Implementation Science

HEARD partners support implementation research on mentorship approaches to address post-partum hemorrhage care in Madagascar. Photo credit: Agence Multimedia & Publicitaire Manakara

Implementation Science

Better use of evidence is key to improving implementation and more rapid – and sustained – achievement of our development goals. Unfortunately, a disconnect often exists between implementation challenges and relevant and timely information to inform solutions.

URC’s implementation science (IS) goal is to improve health outcomes through application of evidence to inform policies and practices. This includes facilitating the strategic stakeholder engagement required to identify the most pressing questions, strengthen existing data, generate new research, and support evidence uptake throughout the process. 

URC has more than 30 years of experience as thought leaders and implementers of global research and evaluation projects with a commitment to making evidence actionable in global health contexts.
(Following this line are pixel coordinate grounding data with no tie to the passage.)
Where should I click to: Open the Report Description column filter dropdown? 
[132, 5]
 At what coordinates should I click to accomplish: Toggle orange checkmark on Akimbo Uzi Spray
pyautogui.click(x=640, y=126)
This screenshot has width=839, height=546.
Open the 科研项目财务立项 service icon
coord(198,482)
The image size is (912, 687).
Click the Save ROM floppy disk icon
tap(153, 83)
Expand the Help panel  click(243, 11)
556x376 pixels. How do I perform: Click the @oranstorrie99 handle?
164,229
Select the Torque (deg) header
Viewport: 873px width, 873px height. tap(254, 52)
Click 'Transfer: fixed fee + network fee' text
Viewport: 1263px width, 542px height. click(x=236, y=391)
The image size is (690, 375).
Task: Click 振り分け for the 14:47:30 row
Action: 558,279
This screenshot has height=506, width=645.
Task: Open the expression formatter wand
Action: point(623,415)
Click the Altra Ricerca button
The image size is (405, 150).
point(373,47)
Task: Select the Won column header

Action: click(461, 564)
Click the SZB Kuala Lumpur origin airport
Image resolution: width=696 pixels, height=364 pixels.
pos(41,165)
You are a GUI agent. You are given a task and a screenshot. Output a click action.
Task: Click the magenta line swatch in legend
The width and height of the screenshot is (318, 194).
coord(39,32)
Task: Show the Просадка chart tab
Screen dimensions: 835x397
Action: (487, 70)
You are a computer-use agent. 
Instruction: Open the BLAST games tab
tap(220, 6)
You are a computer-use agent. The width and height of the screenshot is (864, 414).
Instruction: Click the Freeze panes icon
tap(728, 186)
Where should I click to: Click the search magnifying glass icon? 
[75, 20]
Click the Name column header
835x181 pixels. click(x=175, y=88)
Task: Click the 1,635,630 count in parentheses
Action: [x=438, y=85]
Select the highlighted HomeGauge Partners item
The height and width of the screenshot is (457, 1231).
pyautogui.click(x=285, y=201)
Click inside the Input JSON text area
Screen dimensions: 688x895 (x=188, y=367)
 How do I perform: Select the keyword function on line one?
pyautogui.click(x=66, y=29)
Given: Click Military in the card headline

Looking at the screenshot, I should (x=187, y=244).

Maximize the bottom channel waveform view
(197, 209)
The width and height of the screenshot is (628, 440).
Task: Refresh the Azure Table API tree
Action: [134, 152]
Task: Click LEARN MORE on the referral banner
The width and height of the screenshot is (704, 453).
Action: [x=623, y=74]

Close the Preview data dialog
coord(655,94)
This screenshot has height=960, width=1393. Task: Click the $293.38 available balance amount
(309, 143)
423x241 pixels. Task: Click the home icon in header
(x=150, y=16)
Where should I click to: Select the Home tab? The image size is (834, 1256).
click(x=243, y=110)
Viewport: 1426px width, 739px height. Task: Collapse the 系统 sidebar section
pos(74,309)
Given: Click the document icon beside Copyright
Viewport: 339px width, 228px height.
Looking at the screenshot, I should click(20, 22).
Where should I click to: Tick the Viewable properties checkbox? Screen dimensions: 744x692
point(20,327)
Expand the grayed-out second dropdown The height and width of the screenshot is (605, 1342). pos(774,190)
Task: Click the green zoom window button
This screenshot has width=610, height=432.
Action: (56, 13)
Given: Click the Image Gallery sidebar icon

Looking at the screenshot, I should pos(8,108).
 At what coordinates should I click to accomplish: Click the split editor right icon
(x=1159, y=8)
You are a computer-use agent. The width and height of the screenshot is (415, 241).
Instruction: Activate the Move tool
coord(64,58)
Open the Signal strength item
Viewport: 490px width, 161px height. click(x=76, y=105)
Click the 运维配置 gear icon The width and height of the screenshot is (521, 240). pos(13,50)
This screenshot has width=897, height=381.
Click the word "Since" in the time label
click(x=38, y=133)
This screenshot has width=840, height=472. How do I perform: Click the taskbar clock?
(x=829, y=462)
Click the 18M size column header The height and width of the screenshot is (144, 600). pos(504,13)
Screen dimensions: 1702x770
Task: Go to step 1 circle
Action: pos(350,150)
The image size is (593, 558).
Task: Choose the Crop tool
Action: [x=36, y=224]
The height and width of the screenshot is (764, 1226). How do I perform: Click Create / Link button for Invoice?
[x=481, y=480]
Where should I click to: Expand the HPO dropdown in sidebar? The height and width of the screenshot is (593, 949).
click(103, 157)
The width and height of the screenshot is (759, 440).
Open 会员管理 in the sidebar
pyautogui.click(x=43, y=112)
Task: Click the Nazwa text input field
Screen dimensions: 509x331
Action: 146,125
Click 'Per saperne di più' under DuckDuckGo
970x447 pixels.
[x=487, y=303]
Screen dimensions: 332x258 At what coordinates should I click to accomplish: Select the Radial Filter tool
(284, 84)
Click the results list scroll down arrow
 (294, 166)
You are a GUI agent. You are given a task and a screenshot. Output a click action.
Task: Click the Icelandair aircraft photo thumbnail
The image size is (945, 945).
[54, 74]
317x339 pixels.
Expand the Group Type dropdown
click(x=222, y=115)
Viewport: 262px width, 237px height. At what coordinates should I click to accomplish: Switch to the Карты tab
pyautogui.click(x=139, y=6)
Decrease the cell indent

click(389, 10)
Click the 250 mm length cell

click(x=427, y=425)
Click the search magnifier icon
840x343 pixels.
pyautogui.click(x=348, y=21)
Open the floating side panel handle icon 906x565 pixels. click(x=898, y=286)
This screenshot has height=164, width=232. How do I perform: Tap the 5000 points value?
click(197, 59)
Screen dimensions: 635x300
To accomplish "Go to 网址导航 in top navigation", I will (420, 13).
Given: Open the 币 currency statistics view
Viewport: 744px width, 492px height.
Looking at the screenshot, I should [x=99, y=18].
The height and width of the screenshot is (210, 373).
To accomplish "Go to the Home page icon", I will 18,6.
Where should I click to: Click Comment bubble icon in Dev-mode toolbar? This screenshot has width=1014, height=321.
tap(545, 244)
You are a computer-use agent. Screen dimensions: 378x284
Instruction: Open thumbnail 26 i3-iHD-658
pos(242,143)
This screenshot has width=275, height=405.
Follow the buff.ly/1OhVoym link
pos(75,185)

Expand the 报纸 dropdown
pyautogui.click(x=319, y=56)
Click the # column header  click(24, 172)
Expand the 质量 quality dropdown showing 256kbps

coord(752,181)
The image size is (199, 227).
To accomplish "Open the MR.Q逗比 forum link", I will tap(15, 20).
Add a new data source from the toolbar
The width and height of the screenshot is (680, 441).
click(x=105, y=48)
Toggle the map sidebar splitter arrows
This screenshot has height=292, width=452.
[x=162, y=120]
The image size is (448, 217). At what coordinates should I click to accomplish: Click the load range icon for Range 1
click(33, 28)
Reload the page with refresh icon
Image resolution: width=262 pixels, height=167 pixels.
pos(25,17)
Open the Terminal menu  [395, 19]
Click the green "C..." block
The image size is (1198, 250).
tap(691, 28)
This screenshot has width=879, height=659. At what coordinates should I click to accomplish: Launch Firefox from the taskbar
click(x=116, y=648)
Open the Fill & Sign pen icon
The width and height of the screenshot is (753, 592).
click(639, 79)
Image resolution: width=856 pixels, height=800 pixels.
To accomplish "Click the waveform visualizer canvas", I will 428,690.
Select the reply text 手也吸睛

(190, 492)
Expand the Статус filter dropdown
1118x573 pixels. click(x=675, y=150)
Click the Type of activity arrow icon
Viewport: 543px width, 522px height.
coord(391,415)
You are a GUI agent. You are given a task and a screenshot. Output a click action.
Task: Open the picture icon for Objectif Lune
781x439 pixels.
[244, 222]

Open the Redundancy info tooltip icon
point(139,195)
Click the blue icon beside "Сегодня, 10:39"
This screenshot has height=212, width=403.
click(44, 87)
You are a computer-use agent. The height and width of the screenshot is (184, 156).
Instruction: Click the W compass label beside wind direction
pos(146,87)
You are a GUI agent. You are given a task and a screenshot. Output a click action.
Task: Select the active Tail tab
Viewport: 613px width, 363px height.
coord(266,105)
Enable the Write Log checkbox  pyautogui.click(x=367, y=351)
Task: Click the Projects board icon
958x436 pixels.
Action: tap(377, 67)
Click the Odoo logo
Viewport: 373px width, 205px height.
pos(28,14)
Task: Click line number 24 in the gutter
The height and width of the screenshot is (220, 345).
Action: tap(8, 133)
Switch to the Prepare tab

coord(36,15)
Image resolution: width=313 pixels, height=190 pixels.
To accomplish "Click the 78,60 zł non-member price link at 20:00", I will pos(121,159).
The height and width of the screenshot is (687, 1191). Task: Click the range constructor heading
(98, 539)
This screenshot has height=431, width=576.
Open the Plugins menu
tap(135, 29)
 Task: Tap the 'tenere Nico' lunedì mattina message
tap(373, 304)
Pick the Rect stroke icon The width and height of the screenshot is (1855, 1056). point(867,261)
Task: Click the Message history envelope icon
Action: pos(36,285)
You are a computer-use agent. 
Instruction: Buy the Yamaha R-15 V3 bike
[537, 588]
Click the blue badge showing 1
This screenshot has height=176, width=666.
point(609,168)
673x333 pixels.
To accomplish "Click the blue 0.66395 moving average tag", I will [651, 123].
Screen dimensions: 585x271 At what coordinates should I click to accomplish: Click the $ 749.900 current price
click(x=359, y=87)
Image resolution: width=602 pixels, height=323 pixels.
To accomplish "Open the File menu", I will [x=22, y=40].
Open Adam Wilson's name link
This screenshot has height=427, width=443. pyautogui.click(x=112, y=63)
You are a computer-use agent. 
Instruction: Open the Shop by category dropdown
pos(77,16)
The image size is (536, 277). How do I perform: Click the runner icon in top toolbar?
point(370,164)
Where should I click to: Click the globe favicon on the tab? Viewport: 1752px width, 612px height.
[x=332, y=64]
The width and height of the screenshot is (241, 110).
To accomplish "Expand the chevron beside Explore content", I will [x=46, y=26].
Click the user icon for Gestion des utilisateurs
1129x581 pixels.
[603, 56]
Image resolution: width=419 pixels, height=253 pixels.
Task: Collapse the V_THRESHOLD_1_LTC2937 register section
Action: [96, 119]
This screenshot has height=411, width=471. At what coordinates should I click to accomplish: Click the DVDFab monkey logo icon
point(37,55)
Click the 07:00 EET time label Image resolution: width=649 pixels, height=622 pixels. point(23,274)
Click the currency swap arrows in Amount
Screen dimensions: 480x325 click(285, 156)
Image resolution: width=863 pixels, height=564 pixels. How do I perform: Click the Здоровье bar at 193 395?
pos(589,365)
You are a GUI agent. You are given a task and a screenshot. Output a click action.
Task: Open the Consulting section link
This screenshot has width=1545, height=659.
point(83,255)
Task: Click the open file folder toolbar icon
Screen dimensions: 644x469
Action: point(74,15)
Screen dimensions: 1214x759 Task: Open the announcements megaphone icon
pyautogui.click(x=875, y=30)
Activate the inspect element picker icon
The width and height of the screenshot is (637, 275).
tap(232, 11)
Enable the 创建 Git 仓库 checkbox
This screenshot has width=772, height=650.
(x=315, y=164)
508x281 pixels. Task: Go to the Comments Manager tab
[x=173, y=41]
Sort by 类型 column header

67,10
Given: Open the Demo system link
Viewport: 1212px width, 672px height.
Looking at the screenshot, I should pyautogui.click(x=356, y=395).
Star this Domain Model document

We have demonstrated success in the complex business of building, nurturing, harnessing, and engaging IS partnerships to take up processes that achieve results. URC prioritizes our commitment to evidence uptake across diverse technical areas and within a range of global and country-specific implementation contexts.

The Implementation Science Approach of the USAID Health Evaluation and Applied Research (HEARD) Project

We aim to make existing data and evidence more available and useful to decision-makers. This requires fostering multi-stakeholder partnerships, inclusive of implementers, policymakers, advocates, researchers and others, to identify and fill the most relevant and important evidence gaps. URC works through partners to navigate strategic alignment of priorities among evidence producers and evidence users. If there is engagement and demand among the evidence users from the start, use of this knowledge to inform action is more likely.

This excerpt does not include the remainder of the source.